++++ GIVEN DATA ++++

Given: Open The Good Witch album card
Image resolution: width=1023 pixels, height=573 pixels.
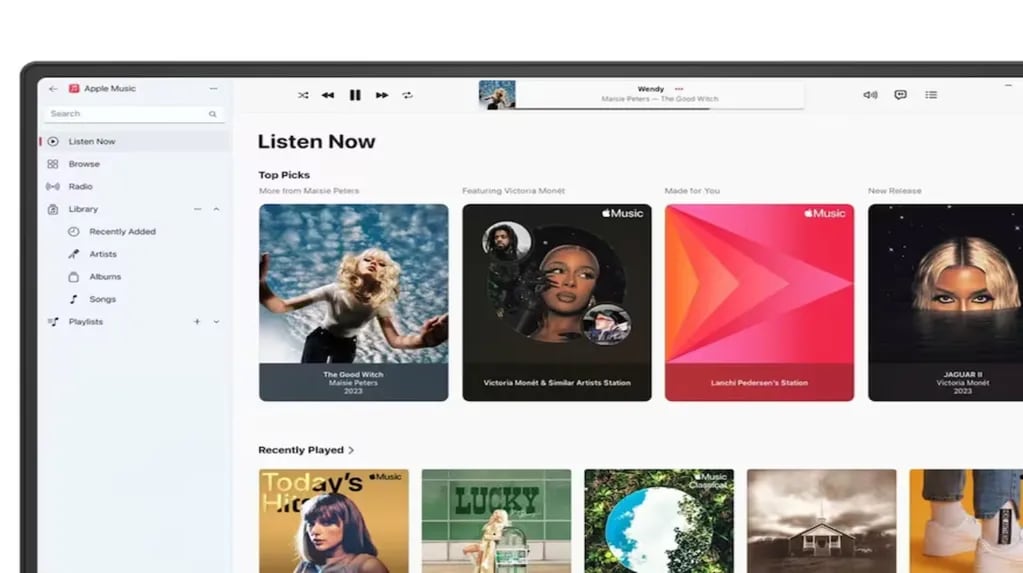Looking at the screenshot, I should (x=354, y=303).
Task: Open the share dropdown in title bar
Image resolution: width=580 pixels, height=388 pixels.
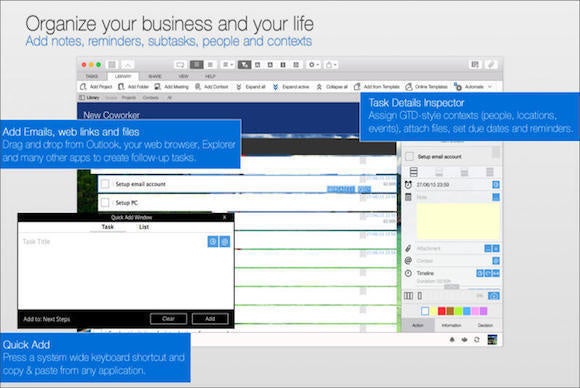Action: click(331, 65)
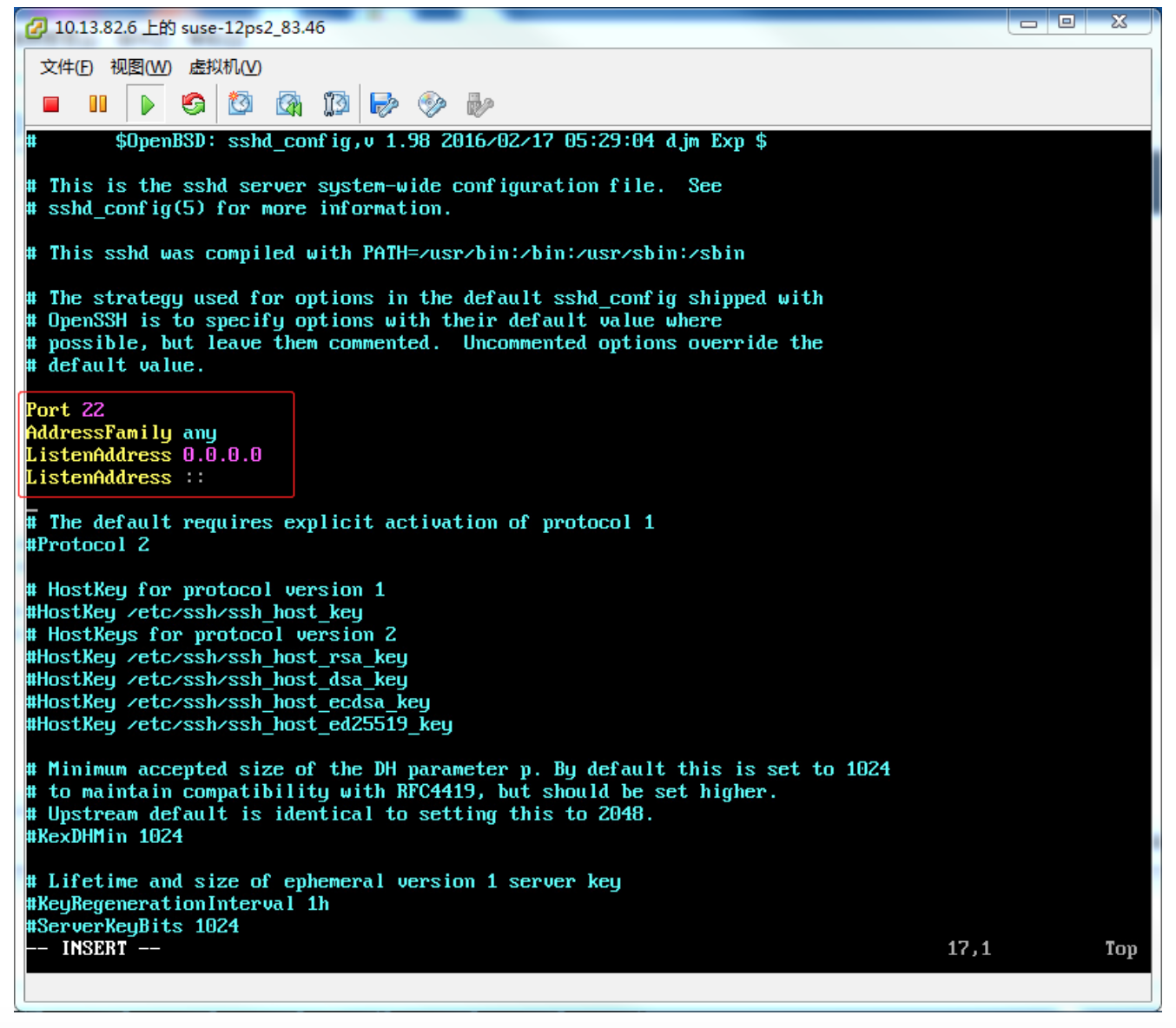Place cursor on the Port 22 line
This screenshot has width=1176, height=1028.
click(65, 410)
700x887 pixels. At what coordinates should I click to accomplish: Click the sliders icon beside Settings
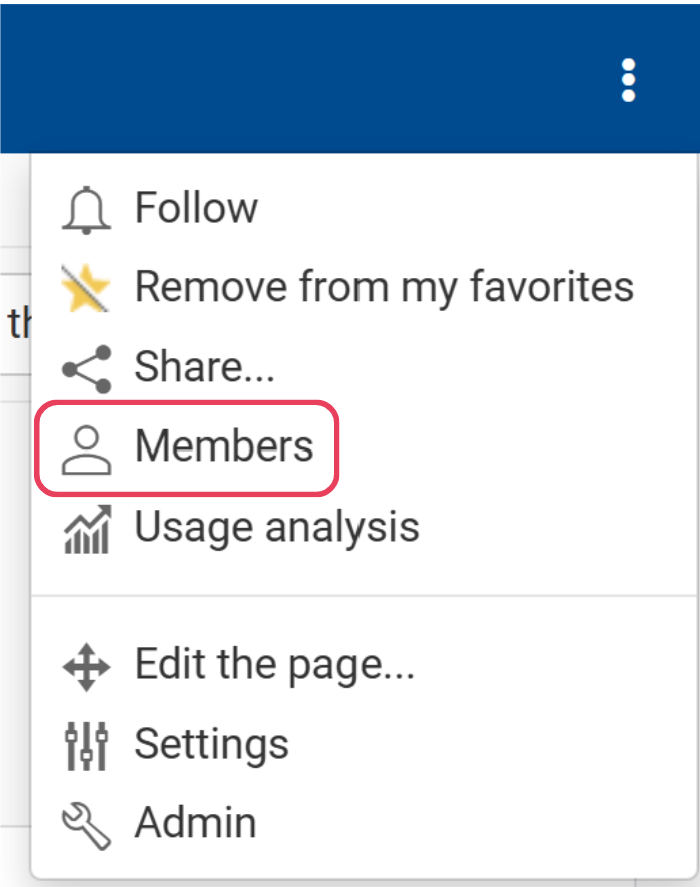pyautogui.click(x=86, y=746)
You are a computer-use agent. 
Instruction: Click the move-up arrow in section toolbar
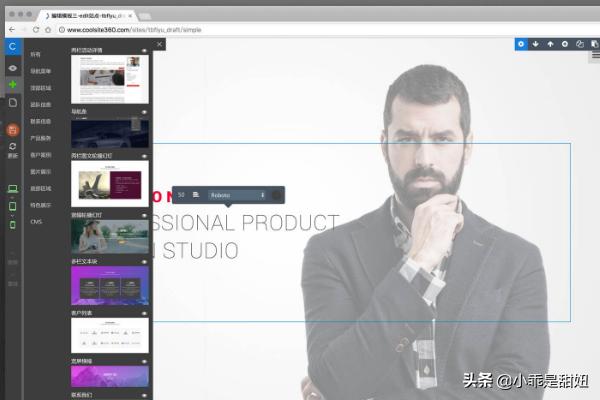coord(550,44)
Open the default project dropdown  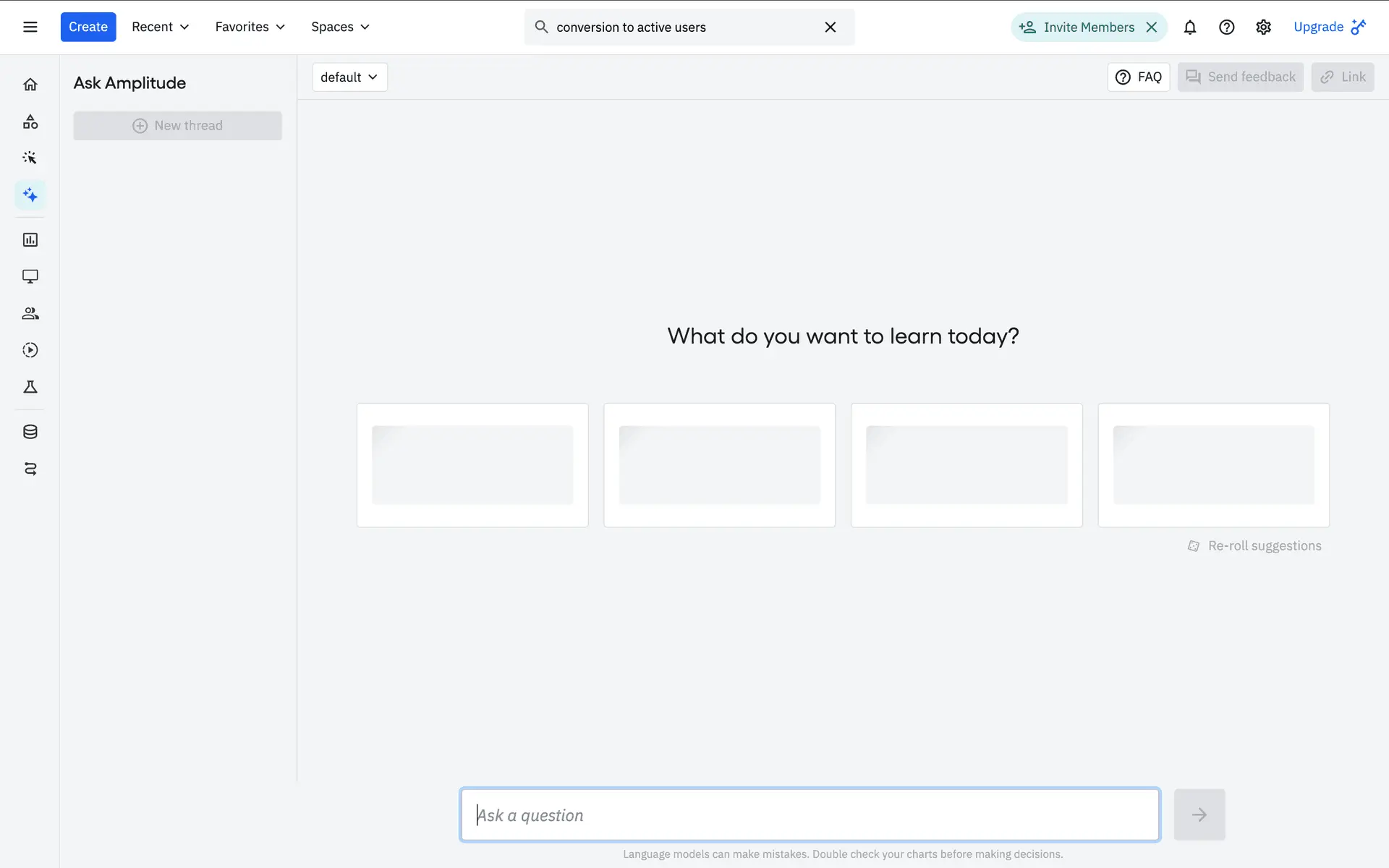(349, 77)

++++

WHAT YOU ARE ASKED TO DO: Pull out every line of the rows above that contains the string "height", and copy each of those lines unchanged.

TASK RESPONSE:
Image resolution: width=1023 pixels, height=573 pixels.
Image resolution: width=580 pixels, height=388 pixels.
This screenshot has width=1176, height=1028.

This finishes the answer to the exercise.